Map of life expectancy at birth from Global Education Project.

Friday, November 17, 2006

Soporific wonkery

As part of my continuing series discussing what I actually do in the real world, I will now confess that about half of what we call my "percent effort" in the eerie netherworld of sponsored research is devoted to a system I developed, with major input from colleagues, to code and analyze the interactions between physicians and patients. Other such systems already exist, the most popular being the Roter Interactional Analysis System. Why do we need a new one?

Well, obviously, any method of categorizing and measuring any components of reality, be they subatomic particles, species of beetles, planets, stars, personalities, national economies, or hate-radio hosts, can answer some questions and not others. The Roter system is concerned principally with the affective and interpersonal properties of interaction, as are most other systems. But my colleague was conducting a trial of an intervention to improve physicians' awareness of the medication-taking behaviors of their patients with HIV, and hence, it was hoped, their discussions of medication adherence with their patients and ultimately the control of their patients' HIV disease. He needed a method that could also provide detailed, specific information about the content of the interaction, that is, what the people were talking about, not just how they were talking about whatever it was.

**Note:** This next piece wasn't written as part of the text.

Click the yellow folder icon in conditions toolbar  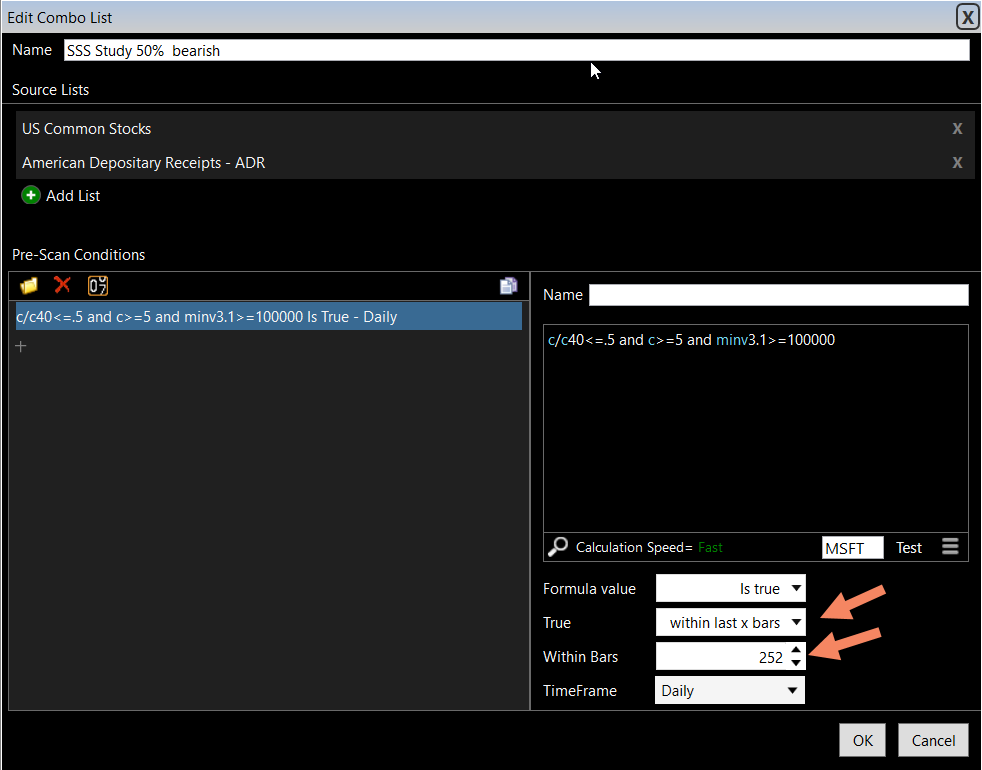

I also had some ideas about how to make interaction analysis more rigorous and interpretable. Systems such as the RIAA were really developed pragmatically, and don't have a clear underlying theory. They allow only one code to be assigned to each unit of analysis -- and the units themselves aren't defined as clearly as I would like -- and end up mixing together concepts that pertain to what is being discussed (topic), with concepts that pertain, in a loosely defined way, to the process of the interaction.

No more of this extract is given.